YOUR OBJECTIVE: Recast the listing below as a Markdown table with two columns, Row and Line, giving each line its number and omitting blank lines. Leave the pictures out of the answer.

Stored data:

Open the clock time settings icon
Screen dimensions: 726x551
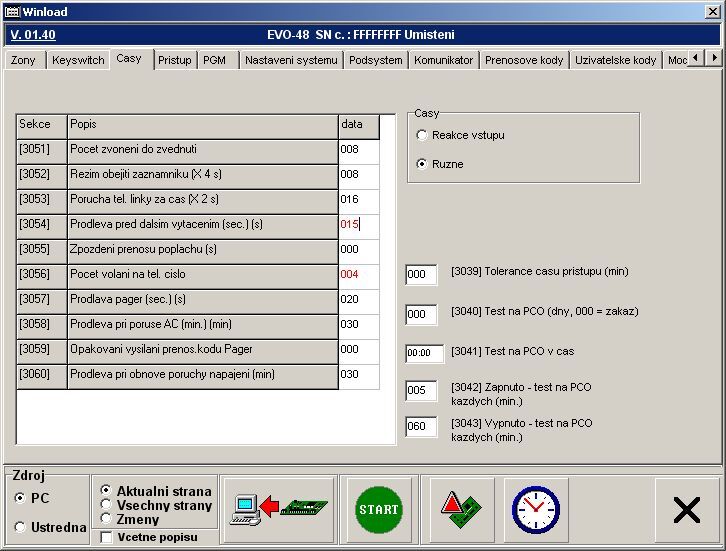(535, 509)
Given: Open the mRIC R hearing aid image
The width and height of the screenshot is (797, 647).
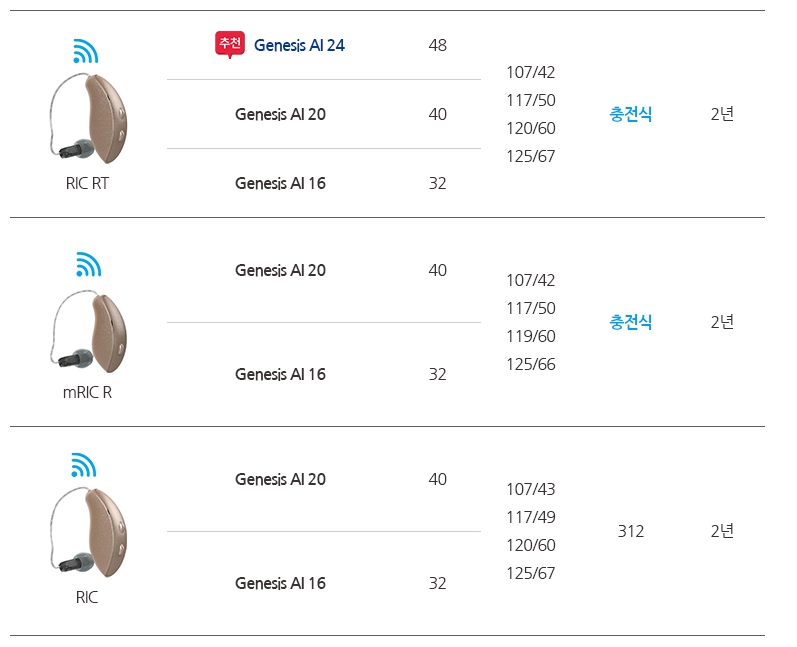Looking at the screenshot, I should 88,331.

RESPONSE FOR THIS EXERCISE:
| Row | Line |
|---|---|
| 1 | Open the clock time settings icon |
| 2 | Screen dimensions: 726x551 |
| 3 | (535, 509) |
| 4 | Given: Open the mRIC R hearing aid image |
| 5 | The width and height of the screenshot is (797, 647). |
| 6 | Looking at the screenshot, I should 88,331. |